What you will do ▸
Every line below that has "Sort" in it should be copied.

[Extracted records Boundary: Start]

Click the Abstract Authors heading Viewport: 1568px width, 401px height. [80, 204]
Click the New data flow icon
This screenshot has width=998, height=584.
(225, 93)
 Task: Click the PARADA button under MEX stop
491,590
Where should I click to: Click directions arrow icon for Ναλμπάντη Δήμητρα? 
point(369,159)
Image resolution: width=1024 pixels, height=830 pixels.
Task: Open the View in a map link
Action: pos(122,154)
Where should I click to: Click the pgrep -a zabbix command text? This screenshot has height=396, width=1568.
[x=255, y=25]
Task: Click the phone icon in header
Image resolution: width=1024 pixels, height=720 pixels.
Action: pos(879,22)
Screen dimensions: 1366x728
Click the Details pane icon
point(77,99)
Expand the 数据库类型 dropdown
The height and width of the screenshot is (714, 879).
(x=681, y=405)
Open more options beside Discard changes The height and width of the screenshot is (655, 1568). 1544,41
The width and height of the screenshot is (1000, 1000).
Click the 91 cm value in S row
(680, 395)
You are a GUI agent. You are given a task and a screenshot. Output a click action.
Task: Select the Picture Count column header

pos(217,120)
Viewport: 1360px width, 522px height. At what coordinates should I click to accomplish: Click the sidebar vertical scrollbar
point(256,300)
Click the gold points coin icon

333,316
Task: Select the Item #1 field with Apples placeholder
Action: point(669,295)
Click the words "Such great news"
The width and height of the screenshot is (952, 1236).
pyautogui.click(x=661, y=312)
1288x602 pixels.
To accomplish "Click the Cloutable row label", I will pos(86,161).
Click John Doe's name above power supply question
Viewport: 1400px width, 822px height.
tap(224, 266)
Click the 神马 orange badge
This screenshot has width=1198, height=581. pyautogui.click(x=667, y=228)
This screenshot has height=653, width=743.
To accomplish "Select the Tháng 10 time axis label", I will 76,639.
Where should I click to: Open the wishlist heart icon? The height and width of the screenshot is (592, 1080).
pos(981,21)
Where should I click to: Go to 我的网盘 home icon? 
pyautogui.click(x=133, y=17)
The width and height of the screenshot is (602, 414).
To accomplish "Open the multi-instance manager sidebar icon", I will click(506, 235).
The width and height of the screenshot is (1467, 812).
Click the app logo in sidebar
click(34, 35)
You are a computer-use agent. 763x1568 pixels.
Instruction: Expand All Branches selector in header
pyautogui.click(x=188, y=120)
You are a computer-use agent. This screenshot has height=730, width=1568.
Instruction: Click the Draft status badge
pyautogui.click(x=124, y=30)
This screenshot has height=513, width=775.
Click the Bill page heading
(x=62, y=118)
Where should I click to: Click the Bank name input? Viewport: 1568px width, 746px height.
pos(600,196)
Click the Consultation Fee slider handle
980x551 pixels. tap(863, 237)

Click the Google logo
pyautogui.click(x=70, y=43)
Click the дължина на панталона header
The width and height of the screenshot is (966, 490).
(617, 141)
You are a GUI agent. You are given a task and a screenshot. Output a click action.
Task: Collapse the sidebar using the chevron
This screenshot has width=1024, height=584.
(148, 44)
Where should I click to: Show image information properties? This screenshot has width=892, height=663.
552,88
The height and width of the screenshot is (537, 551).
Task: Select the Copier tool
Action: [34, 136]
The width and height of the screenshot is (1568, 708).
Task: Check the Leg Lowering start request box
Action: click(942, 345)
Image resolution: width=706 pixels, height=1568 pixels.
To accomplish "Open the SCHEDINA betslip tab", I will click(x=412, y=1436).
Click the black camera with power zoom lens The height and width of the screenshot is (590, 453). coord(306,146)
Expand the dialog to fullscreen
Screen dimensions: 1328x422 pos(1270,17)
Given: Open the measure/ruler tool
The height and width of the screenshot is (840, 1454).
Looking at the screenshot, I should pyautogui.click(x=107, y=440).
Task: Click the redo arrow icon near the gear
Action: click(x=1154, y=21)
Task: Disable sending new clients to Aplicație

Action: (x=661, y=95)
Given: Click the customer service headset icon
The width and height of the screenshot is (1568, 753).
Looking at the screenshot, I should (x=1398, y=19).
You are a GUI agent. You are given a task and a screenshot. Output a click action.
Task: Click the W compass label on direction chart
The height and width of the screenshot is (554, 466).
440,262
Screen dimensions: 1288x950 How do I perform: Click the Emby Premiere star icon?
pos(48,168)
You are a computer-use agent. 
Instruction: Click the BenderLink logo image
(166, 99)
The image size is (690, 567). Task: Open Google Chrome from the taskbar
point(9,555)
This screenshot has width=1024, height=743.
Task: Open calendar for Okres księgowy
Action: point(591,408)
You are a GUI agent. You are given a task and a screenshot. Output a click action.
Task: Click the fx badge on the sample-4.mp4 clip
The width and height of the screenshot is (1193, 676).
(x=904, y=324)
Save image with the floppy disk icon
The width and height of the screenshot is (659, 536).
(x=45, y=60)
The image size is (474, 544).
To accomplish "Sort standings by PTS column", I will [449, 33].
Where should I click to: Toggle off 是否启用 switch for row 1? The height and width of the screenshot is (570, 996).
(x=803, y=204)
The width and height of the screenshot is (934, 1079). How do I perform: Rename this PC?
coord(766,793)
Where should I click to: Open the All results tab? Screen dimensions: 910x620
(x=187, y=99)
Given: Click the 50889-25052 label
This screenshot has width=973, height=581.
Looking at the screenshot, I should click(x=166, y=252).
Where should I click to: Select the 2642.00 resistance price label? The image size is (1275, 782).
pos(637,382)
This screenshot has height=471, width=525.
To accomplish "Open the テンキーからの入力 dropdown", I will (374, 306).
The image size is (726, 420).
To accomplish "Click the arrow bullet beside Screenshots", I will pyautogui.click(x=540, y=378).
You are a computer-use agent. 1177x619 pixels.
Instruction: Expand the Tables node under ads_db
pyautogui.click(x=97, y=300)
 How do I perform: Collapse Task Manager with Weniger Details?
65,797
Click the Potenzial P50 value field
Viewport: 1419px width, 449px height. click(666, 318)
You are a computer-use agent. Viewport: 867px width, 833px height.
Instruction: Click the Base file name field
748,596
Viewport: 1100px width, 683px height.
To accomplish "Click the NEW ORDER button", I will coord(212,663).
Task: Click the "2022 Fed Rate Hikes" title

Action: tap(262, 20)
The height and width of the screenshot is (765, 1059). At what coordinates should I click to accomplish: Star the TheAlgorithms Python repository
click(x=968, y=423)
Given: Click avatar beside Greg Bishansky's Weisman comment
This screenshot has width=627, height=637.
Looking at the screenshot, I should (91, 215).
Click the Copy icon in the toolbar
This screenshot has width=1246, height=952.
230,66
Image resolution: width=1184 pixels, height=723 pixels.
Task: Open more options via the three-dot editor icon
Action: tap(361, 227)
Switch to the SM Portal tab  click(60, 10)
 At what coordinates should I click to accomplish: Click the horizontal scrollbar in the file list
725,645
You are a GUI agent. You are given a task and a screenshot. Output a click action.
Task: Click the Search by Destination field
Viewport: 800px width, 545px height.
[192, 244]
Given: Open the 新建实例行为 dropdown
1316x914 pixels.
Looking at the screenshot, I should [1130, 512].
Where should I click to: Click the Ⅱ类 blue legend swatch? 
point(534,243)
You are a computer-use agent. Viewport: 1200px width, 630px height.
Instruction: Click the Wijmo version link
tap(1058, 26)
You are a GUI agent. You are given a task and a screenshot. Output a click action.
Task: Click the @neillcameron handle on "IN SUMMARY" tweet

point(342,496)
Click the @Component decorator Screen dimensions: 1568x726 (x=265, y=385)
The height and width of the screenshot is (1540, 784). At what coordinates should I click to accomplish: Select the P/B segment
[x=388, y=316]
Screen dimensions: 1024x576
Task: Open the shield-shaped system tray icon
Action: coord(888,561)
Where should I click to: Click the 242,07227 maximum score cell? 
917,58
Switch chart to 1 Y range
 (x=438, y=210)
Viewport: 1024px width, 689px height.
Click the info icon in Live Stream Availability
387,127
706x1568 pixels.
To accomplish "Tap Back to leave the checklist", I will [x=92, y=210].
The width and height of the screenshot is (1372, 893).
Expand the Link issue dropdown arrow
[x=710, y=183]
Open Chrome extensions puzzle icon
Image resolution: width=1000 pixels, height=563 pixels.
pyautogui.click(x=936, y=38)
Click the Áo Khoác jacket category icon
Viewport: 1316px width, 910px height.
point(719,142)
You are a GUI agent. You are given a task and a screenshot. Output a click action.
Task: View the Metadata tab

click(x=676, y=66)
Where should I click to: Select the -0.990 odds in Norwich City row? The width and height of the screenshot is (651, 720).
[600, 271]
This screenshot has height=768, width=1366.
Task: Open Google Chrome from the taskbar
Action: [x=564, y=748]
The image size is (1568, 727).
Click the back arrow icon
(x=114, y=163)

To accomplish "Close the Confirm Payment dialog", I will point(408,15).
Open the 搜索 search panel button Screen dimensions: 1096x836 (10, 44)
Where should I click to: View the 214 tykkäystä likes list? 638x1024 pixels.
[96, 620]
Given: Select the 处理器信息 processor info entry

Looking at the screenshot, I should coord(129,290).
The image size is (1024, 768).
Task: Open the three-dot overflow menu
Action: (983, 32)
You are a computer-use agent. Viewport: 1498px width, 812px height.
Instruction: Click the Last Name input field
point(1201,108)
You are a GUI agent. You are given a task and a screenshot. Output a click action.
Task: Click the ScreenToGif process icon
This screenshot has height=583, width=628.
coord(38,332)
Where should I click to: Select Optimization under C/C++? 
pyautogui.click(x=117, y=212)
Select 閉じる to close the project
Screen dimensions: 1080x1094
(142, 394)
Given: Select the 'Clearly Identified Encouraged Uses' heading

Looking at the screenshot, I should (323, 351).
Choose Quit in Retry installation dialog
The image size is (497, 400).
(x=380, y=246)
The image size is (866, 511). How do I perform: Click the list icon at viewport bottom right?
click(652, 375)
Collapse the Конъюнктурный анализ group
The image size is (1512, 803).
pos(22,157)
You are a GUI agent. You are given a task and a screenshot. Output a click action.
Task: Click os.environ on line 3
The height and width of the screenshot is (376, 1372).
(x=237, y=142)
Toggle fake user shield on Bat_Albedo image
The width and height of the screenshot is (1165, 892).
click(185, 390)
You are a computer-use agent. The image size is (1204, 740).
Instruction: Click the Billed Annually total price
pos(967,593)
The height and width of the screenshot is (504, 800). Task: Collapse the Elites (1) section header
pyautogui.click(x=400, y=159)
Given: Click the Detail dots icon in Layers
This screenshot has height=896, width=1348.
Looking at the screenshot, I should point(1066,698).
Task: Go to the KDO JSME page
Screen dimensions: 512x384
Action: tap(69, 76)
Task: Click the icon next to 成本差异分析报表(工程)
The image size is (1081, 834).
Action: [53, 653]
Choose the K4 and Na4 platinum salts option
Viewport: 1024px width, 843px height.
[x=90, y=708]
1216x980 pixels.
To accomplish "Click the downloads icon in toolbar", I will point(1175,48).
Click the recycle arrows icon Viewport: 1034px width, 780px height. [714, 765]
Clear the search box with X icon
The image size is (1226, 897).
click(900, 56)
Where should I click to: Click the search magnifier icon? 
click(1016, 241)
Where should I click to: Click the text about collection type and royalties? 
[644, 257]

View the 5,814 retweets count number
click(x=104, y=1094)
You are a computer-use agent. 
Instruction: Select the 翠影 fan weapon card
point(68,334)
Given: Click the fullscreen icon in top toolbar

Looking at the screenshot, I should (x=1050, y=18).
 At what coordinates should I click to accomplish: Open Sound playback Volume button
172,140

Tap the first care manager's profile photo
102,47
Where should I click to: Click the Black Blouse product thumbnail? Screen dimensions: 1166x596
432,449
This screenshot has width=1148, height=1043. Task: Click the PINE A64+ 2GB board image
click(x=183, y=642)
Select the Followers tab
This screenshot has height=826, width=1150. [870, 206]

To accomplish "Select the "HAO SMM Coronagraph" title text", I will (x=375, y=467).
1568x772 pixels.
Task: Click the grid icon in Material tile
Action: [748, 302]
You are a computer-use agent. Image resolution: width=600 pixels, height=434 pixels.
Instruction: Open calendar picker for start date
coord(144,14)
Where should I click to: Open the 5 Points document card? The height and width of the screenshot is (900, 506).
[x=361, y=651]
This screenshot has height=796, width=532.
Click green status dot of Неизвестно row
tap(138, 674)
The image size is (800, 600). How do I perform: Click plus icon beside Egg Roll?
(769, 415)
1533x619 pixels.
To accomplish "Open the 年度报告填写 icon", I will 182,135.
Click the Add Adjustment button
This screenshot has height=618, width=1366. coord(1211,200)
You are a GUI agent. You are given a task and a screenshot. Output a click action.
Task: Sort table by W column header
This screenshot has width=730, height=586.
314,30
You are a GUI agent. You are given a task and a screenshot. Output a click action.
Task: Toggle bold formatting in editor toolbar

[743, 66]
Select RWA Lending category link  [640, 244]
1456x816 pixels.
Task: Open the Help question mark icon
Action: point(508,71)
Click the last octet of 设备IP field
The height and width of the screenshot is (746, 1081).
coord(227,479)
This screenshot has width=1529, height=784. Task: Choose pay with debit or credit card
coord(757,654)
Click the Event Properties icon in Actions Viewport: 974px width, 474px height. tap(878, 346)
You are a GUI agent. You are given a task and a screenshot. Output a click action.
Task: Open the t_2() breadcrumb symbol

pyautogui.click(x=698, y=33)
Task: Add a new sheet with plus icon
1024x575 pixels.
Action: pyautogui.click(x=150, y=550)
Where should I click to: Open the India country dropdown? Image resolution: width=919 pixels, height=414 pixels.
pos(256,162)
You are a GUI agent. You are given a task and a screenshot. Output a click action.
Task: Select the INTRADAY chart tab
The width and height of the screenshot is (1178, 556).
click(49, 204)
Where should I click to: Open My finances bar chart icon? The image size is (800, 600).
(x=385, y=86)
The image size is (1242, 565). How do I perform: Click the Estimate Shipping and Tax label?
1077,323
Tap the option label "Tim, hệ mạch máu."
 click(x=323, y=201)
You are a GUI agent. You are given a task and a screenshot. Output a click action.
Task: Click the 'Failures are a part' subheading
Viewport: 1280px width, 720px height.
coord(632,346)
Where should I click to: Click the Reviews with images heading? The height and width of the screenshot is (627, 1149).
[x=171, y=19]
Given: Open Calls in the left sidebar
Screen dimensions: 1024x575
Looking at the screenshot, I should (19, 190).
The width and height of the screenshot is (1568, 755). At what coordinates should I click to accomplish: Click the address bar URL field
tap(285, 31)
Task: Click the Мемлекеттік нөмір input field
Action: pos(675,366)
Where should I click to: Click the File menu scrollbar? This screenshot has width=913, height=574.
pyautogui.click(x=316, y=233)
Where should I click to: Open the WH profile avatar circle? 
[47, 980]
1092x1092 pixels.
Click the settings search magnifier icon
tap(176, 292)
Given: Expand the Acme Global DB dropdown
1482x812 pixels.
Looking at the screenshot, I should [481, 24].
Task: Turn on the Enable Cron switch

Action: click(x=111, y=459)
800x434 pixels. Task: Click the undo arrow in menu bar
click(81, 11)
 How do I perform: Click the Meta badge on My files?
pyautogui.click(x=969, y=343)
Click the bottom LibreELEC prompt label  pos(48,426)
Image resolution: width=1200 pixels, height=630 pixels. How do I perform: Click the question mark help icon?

[Extracted records Boundary: End]

Result for this task ▸
To accomplish "Sort standings by PTS column", I will [449, 33].
Task: Sort table by W column header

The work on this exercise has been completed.